— What is expected —
Output every line of the listing below verbatim, from first to last.

[Collected data]
>> Start

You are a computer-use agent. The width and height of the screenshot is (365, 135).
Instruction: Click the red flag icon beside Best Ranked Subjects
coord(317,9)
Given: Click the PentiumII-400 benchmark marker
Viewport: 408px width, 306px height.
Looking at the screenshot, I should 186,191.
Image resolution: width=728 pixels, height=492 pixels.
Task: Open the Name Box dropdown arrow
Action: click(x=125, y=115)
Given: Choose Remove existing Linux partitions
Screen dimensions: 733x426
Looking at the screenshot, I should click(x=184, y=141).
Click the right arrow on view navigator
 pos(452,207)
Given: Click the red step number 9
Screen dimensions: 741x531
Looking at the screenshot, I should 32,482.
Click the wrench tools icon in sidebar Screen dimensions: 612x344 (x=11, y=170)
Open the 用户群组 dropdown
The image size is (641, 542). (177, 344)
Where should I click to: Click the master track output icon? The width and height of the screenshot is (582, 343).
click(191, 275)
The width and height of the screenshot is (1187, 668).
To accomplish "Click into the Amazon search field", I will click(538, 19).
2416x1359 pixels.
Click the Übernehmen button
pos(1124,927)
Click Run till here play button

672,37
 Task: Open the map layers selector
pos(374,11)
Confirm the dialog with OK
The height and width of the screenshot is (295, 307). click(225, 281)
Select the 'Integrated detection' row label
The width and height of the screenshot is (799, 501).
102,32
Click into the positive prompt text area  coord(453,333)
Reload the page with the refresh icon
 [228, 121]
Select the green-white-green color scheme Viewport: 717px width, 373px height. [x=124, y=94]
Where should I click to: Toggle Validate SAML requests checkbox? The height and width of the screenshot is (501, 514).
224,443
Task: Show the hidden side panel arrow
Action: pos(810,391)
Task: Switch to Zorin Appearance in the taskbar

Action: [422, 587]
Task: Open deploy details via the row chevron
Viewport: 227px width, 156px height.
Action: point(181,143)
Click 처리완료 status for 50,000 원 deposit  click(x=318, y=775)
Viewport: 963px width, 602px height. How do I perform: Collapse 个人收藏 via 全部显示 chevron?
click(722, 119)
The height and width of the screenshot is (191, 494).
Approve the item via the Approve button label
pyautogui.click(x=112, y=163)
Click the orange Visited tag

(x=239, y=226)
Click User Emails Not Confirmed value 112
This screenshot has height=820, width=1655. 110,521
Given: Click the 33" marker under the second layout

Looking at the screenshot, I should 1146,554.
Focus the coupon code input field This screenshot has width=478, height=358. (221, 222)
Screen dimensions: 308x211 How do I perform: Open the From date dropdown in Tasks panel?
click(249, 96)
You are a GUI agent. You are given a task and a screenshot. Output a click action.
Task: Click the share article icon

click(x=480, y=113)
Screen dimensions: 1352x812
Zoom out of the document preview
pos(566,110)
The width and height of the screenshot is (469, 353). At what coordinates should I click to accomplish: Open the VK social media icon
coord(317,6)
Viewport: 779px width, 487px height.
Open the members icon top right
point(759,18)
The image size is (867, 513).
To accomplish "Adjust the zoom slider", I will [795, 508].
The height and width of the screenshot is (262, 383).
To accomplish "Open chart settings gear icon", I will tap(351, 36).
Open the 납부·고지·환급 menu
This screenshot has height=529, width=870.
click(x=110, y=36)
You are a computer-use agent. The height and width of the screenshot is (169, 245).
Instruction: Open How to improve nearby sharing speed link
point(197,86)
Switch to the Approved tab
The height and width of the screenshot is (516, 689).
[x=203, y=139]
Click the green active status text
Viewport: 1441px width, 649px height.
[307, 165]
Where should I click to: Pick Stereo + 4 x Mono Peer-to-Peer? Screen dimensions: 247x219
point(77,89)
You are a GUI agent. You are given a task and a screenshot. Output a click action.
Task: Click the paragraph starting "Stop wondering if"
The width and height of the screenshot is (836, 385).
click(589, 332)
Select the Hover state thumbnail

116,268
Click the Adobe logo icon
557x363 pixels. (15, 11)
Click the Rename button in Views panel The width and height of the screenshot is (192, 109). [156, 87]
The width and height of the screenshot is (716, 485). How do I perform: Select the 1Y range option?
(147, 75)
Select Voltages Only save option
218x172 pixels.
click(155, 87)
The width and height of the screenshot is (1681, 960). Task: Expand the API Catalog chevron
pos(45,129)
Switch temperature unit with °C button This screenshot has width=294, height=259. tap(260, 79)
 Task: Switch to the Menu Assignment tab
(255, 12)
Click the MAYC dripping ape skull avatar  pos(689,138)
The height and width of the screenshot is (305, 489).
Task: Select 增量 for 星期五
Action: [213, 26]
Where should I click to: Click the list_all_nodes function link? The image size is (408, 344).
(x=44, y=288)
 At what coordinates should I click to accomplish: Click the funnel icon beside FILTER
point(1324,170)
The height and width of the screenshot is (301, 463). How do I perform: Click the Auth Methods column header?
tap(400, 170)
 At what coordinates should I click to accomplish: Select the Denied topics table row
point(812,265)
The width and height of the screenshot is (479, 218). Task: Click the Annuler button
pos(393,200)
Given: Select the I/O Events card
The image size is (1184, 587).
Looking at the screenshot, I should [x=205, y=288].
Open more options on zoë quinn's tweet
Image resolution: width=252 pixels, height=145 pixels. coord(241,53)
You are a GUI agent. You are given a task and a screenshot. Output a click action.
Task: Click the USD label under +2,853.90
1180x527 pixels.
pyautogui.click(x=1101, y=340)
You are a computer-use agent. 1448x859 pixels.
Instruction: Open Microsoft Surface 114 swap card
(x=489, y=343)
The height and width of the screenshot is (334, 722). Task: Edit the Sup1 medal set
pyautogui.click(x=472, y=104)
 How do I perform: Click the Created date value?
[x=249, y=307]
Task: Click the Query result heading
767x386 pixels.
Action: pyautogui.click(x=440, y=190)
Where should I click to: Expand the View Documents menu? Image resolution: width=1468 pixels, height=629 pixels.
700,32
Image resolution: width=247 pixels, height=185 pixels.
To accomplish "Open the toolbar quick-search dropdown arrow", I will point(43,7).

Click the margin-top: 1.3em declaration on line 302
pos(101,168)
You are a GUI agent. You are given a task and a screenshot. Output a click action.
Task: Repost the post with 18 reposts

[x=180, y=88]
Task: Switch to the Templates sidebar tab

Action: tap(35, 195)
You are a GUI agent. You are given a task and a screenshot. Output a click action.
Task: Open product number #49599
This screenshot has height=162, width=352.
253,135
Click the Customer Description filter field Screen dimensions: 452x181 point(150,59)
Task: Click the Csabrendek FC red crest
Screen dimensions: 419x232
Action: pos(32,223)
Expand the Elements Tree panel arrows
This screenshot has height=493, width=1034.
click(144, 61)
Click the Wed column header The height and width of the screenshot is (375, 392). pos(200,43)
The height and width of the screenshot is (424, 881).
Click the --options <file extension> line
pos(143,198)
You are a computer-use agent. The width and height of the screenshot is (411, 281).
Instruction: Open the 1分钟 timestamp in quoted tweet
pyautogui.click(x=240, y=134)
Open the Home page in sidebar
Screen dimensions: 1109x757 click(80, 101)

>> End

— Correct output —
You are a computer-use agent. The width and height of the screenshot is (365, 135).
Instruction: Click the red flag icon beside Best Ranked Subjects
coord(317,9)
Given: Click the PentiumII-400 benchmark marker
Viewport: 408px width, 306px height.
Looking at the screenshot, I should 186,191.
Image resolution: width=728 pixels, height=492 pixels.
Task: Open the Name Box dropdown arrow
Action: click(x=125, y=115)
Given: Choose Remove existing Linux partitions
Screen dimensions: 733x426
Looking at the screenshot, I should click(x=184, y=141).
Click the right arrow on view navigator
 pos(452,207)
Given: Click the red step number 9
Screen dimensions: 741x531
Looking at the screenshot, I should 32,482.
Click the wrench tools icon in sidebar Screen dimensions: 612x344 (x=11, y=170)
Open the 用户群组 dropdown
The image size is (641, 542). (177, 344)
Where should I click to: Click the master track output icon? The width and height of the screenshot is (582, 343).
click(191, 275)
The width and height of the screenshot is (1187, 668).
To accomplish "Click into the Amazon search field", I will click(538, 19).
2416x1359 pixels.
Click the Übernehmen button
pos(1124,927)
Click Run till here play button

672,37
 Task: Open the map layers selector
pos(374,11)
Confirm the dialog with OK
The height and width of the screenshot is (295, 307). click(225, 281)
Select the 'Integrated detection' row label
The width and height of the screenshot is (799, 501).
102,32
Click into the positive prompt text area  coord(453,333)
Reload the page with the refresh icon
 [228, 121]
Select the green-white-green color scheme Viewport: 717px width, 373px height. [x=124, y=94]
Where should I click to: Toggle Validate SAML requests checkbox? The height and width of the screenshot is (501, 514).
224,443
Task: Show the hidden side panel arrow
Action: pos(810,391)
Task: Switch to Zorin Appearance in the taskbar

Action: [422, 587]
Task: Open deploy details via the row chevron
Viewport: 227px width, 156px height.
Action: point(181,143)
Click 처리완료 status for 50,000 원 deposit  click(x=318, y=775)
Viewport: 963px width, 602px height. How do I perform: Collapse 个人收藏 via 全部显示 chevron?
click(722, 119)
The height and width of the screenshot is (191, 494).
Approve the item via the Approve button label
pyautogui.click(x=112, y=163)
Click the orange Visited tag

(x=239, y=226)
Click User Emails Not Confirmed value 112
This screenshot has height=820, width=1655. 110,521
Given: Click the 33" marker under the second layout

Looking at the screenshot, I should 1146,554.
Focus the coupon code input field This screenshot has width=478, height=358. (221, 222)
Screen dimensions: 308x211 How do I perform: Open the From date dropdown in Tasks panel?
click(249, 96)
You are a GUI agent. You are given a task and a screenshot. Output a click action.
Task: Click the share article icon

click(x=480, y=113)
Screen dimensions: 1352x812
Zoom out of the document preview
pos(566,110)
The width and height of the screenshot is (469, 353). At what coordinates should I click to accomplish: Open the VK social media icon
coord(317,6)
Viewport: 779px width, 487px height.
Open the members icon top right
point(759,18)
The image size is (867, 513).
To accomplish "Adjust the zoom slider", I will [795, 508].
The height and width of the screenshot is (262, 383).
To accomplish "Open chart settings gear icon", I will tap(351, 36).
Open the 납부·고지·환급 menu
This screenshot has height=529, width=870.
click(x=110, y=36)
You are a computer-use agent. The height and width of the screenshot is (169, 245).
Instruction: Open How to improve nearby sharing speed link
point(197,86)
Switch to the Approved tab
The height and width of the screenshot is (516, 689).
[x=203, y=139]
Click the green active status text
Viewport: 1441px width, 649px height.
[307, 165]
Where should I click to: Pick Stereo + 4 x Mono Peer-to-Peer? Screen dimensions: 247x219
point(77,89)
You are a GUI agent. You are given a task and a screenshot. Output a click action.
Task: Click the paragraph starting "Stop wondering if"
The width and height of the screenshot is (836, 385).
click(589, 332)
Select the Hover state thumbnail

116,268
Click the Adobe logo icon
557x363 pixels. (15, 11)
Click the Rename button in Views panel The width and height of the screenshot is (192, 109). [156, 87]
The width and height of the screenshot is (716, 485). How do I perform: Select the 1Y range option?
(147, 75)
Select Voltages Only save option
218x172 pixels.
click(155, 87)
The width and height of the screenshot is (1681, 960). Task: Expand the API Catalog chevron
pos(45,129)
Switch temperature unit with °C button This screenshot has width=294, height=259. tap(260, 79)
 Task: Switch to the Menu Assignment tab
(255, 12)
Click the MAYC dripping ape skull avatar  pos(689,138)
The height and width of the screenshot is (305, 489).
Task: Select 增量 for 星期五
Action: [213, 26]
Where should I click to: Click the list_all_nodes function link? The image size is (408, 344).
(x=44, y=288)
 At what coordinates should I click to accomplish: Click the funnel icon beside FILTER
point(1324,170)
The height and width of the screenshot is (301, 463). How do I perform: Click the Auth Methods column header?
tap(400, 170)
 At what coordinates should I click to accomplish: Select the Denied topics table row
point(812,265)
The width and height of the screenshot is (479, 218). Task: Click the Annuler button
pos(393,200)
Given: Select the I/O Events card
The image size is (1184, 587).
Looking at the screenshot, I should [x=205, y=288].
Open more options on zoë quinn's tweet
Image resolution: width=252 pixels, height=145 pixels. coord(241,53)
You are a GUI agent. You are given a task and a screenshot. Output a click action.
Task: Click the USD label under +2,853.90
1180x527 pixels.
pyautogui.click(x=1101, y=340)
You are a computer-use agent. 1448x859 pixels.
Instruction: Open Microsoft Surface 114 swap card
(x=489, y=343)
The height and width of the screenshot is (334, 722). Task: Edit the Sup1 medal set
pyautogui.click(x=472, y=104)
 How do I perform: Click the Created date value?
[x=249, y=307]
Task: Click the Query result heading
767x386 pixels.
Action: pyautogui.click(x=440, y=190)
Where should I click to: Expand the View Documents menu? Image resolution: width=1468 pixels, height=629 pixels.
700,32
Image resolution: width=247 pixels, height=185 pixels.
To accomplish "Open the toolbar quick-search dropdown arrow", I will point(43,7).

Click the margin-top: 1.3em declaration on line 302
pos(101,168)
You are a GUI agent. You are given a task and a screenshot. Output a click action.
Task: Repost the post with 18 reposts

[x=180, y=88]
Task: Switch to the Templates sidebar tab

Action: tap(35, 195)
You are a GUI agent. You are given a task and a screenshot. Output a click action.
Task: Open product number #49599
This screenshot has height=162, width=352.
253,135
Click the Customer Description filter field Screen dimensions: 452x181 point(150,59)
Task: Click the Csabrendek FC red crest
Screen dimensions: 419x232
Action: pos(32,223)
Expand the Elements Tree panel arrows
This screenshot has height=493, width=1034.
click(144, 61)
Click the Wed column header The height and width of the screenshot is (375, 392). pos(200,43)
The height and width of the screenshot is (424, 881).
Click the --options <file extension> line
pos(143,198)
You are a computer-use agent. The width and height of the screenshot is (411, 281).
Instruction: Open the 1分钟 timestamp in quoted tweet
pyautogui.click(x=240, y=134)
Open the Home page in sidebar
Screen dimensions: 1109x757 click(80, 101)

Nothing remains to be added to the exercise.